How to properly make a train/test split using `torchdata`?

1.1k views Asked by At

I've been using the torchdata library (v0.6.0) to construct datapipes for my machine learning model, but I can't seem to figure out how torchdata expects its users to make a train/test split.

Supposing I have a datapipe dp, my first attempt was to use the Sampler datapipe along with a torch.utils.data.SubsetRandomSampler (which is what I expected from this part of the documentation), but this doesn't work how I would've thought:

>>> dp = SequenceWrapper(range(5))
>>> Sampler(dp,SubsetRandomSampler([0, 1, 2]))
Traceback (most recent call last):
...
TypeError: 'SubsetRandomSampler' object is not callable

Maybe torchdata has it's own samplers I'm not familiar with.
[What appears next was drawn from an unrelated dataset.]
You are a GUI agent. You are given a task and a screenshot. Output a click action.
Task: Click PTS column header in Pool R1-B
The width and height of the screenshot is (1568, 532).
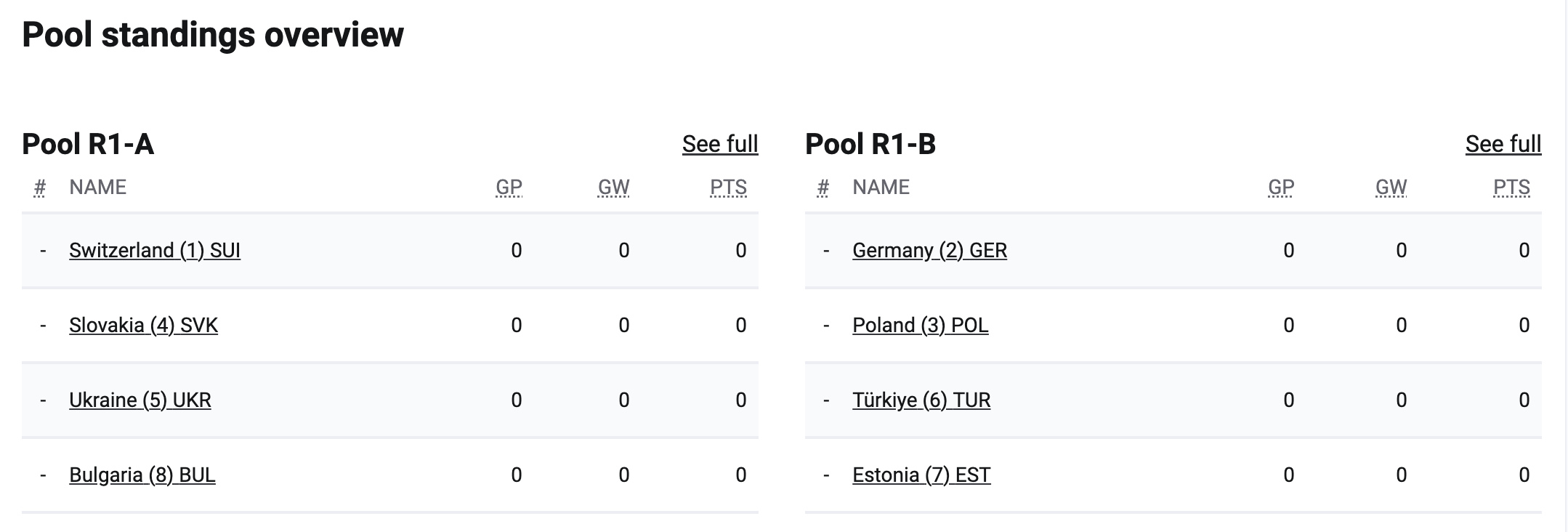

The only other way I can think of doing this would be to use a Demultiplexer, but this feels unclean to me, because we have to enumerate then "de-enumerate":

>>> train_len = len(dp) * 0.8
>>> dp1, dp2 = dp.enumerate().demux(num_instances=2, classifier_fn=lambda x: x[0] >= train_len)
>>> dp1, dp2 = (d.map(lambda x: x[1]) for d in (dp1, dp2))

Is there an "intended" way of doing this with torchdata which I'm missing?

1

There are 1 answers

5
Djinn On BEST ANSWER

PyTorch's tutorial on using DataPipes answers the question:

import torchdata.datapipes.iter as pipes
from torch.utils.data import DataLoader, random_split

# initialize DataPipe with dummy values
dp = pipes.IterableWrapper(range(5))

# create train/test split ratio sizes (assuming 80/20 split)
train_size, test_test = int(len(dp) * 0.8), len(dp) - (int(len(dp) * 0.8))

# split dataset into train/test sets
train_dataset, test_dataset = random_split(dp, [train_size, test_size])

# create batch sizes for train and test dataloaders
# (loading everything into memory, no minibatches)
batch_train, batch_test = len(train_dataset), len(test_dataset)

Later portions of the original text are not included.